[Source data — start]

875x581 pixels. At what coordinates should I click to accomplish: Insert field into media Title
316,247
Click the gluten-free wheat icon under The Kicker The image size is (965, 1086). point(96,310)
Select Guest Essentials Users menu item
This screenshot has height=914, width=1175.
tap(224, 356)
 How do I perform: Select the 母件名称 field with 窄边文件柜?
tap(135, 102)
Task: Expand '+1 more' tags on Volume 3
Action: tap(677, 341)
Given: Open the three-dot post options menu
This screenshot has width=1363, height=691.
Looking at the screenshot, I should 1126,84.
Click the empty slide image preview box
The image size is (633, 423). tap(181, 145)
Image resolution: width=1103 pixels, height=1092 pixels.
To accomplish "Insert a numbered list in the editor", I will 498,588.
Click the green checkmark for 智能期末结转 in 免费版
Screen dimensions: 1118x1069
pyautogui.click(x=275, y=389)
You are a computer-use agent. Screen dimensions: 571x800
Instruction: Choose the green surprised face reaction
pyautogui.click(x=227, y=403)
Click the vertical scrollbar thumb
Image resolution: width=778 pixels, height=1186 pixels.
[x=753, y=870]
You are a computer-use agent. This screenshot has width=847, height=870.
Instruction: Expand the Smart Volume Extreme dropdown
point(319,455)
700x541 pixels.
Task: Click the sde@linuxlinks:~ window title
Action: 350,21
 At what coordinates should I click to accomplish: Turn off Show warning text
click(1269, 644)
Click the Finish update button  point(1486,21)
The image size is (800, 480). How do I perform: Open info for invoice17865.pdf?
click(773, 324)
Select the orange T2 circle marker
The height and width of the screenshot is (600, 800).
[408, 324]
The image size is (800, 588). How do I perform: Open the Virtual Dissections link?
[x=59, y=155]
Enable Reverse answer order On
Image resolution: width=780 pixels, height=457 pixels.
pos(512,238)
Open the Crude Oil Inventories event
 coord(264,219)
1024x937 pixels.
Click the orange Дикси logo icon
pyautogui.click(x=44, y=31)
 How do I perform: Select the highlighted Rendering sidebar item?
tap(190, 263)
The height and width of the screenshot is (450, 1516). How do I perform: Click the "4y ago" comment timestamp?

[Source data — finish]

Task details: Copy out each line of the listing where the string "agent" appears.

Answer to this problem:
You are a computer-use agent. Screen dimensions: 571x800
You are a computer-use agent. This screenshot has width=847, height=870.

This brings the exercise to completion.